# PROBLEM:
Convert everything from the line containing "Task: Click Kiên Giang special prize 845155" down to the line containing "Action: pyautogui.click(x=486, y=738)", both included, into a numbered list, leaving out blank lines.

# TASK MATERIAL:
++++++

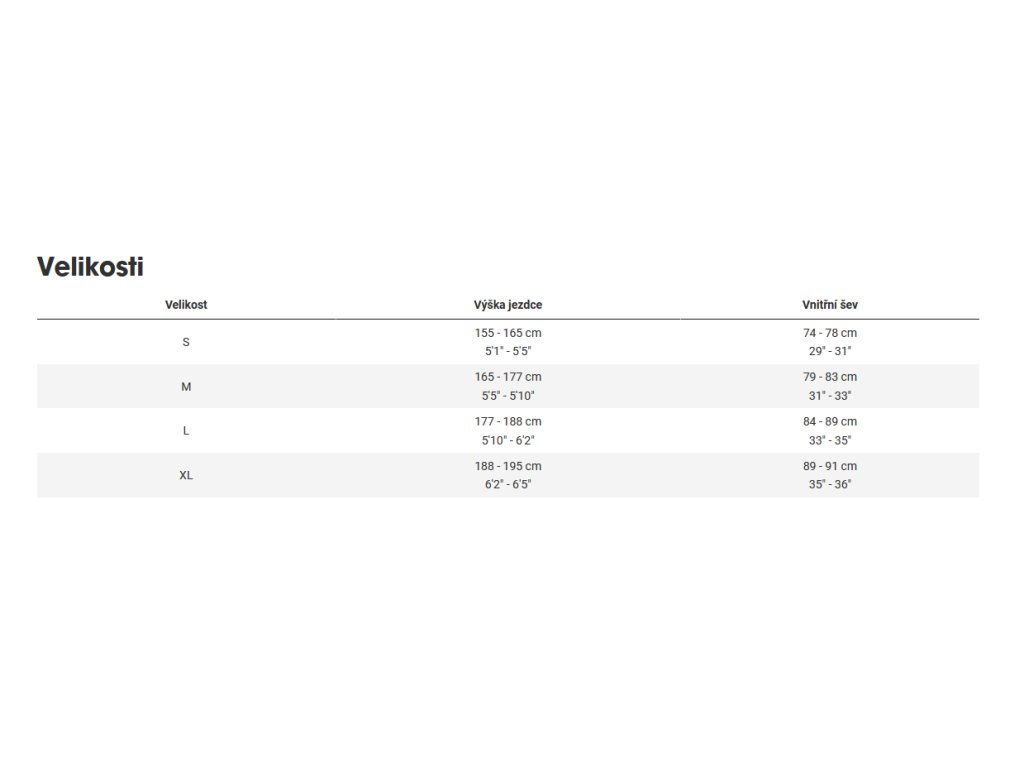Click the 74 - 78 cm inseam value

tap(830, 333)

++++++

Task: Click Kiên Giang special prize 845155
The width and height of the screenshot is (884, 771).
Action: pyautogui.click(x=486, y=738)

++++++

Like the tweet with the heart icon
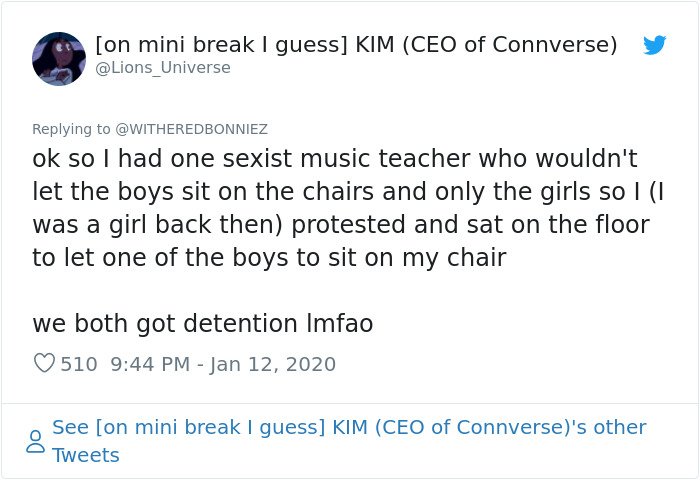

++++++

# EXERCISE OUTPUT:
1. Task: Click Kiên Giang special prize 845155
2. The width and height of the screenshot is (884, 771).
3. Action: pyautogui.click(x=486, y=738)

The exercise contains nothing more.